Sunday, 27 February 2011

Power and Majesty by Tansy Rayner Roberts

I first came across Tansy Rayner Roberts when I read her excellent urban fantasy novelette Siren Beat set in the city of Hobart, full of nasty kraakens, mermaids and sirens. So when I discovered that she had a trilogy coming up, I was doubly excited.

Power and Majesty is first book in the Creature Court trilogy. This is not your run-of-the-mill fantasy. The plot follows Velody, a dressmaker (yes, you read that right) and her two best friends Delphine, the ribboner and Rhian, the florister from when they arrive to Aufleur, an imaginary city reminiscent of Rome, seeking apprenticeship.

On the first night in the city Velody learns and equally quickly forgets about Aufleurs’s dark secret and her own power. The story jumps seven years and we follow the three friends as they’re setting up their dressmaking business and their discovery that nothing and no one is what they seem in the city of Aufleur.

During the day it is a city of festivals, ribbons and honey cakes. At night, whilst the citizens are asleep (probably exhausted from so many festivals), the Creature Court, a group of eccentric and extravagant humans, endowed with Animor, magical power/ability that enables them to transform into birds, cats, pigeons and other animals, fight the very angry sky that threatens to swallow the city. And like every other court they are entangled in court politics where loyalty is clawed out of the subjects and alliances are fleeting and fragile.

What I particularly liked about this book is that Roberts manages to avoid a simplistic dichotomy of night v day and evil v good. She exposes the dark side of the daytime Aufleur as well as the gentler side of otherwise harsh and cruel night-dwellers of the old underground city. There are shades of grey in both realms.

The characters are equally well developed and once again Roberts manages to avoid stereotypes. Velody is a powerful, gutsy and feminine, which is in sharp contrast to a common portrayal of women in urban fantasy as ‘men-with-boobs’ - leather clad vixens brandishing a large gun or a sword. Velody is rather – for a lack of better word – normal and her weapons of choice are a sturdy broom or a pair of scissors.

Other characters, particularly those from the Creature Court, are equally impressive. The main male character is Ashiol Xandelian, a Bruce Wayne-type character, brooding and troubled aristocrat.  Some of the minor characters are true gems such as the young Duchessa, Macredy the sentinel, Garnet, the big bad meany, but my favourite character by far is Poet, aptly named the Lord of Rats. I swayed between repulsion to utter sympathy for him.

Power and Majesty cleverly stretches and bends the rules and norms of urban fantasy through the exploration of gender roles, sexuality and questions of power. At the same time, it offers a very interesting plot with a satisfying dose of magical and fantastical.
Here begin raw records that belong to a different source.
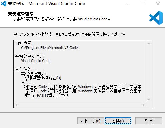
Task: Click the 目标位置 heading in summary box
Action: tap(24, 43)
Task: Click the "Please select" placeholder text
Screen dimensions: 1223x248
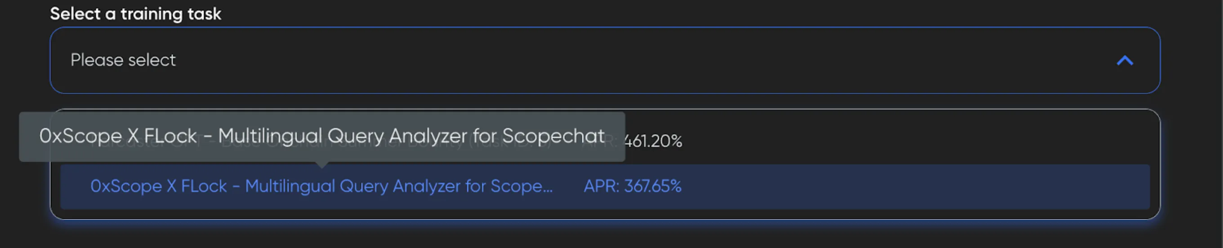Action: (x=123, y=60)
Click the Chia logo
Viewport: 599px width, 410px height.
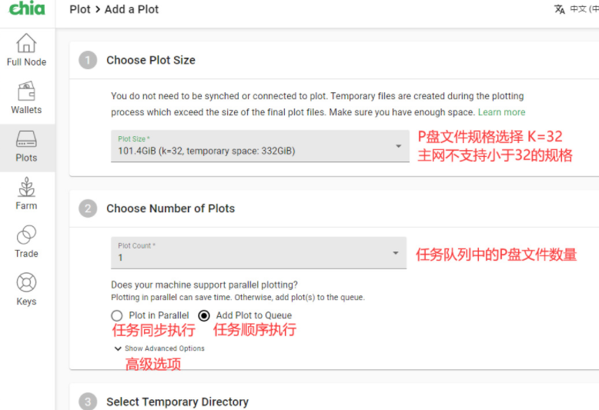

The book doesn’t end with a big aplomb or a great revelation; it feels more like a lull before a big storm. I am certainly looking forward to discovering where Roberts takes her characters in the remaining two books. Book 2 called Shattered City will be out in April 2011.

P.S. I’ve read some reviews that thought that the book cover was somewhat misleading, alluding to a ‘chick lit’ or YA book. One thing is for sure – this is the book that shouldn’t be judged by its cover.


  1. Hey, nice review, Maja! How about writing one for The Specusphere now and then?

  2. That is a good review -- of a very good book.

  3. Nice review, Maja, and I endorse your comments about the cover. If I hadn't read other fiction by Tansy I would have been inclined to pass it over because of the cover. That would have been a pity because it was a very enjoyable read and I'm looking forward to the next in the trilogy.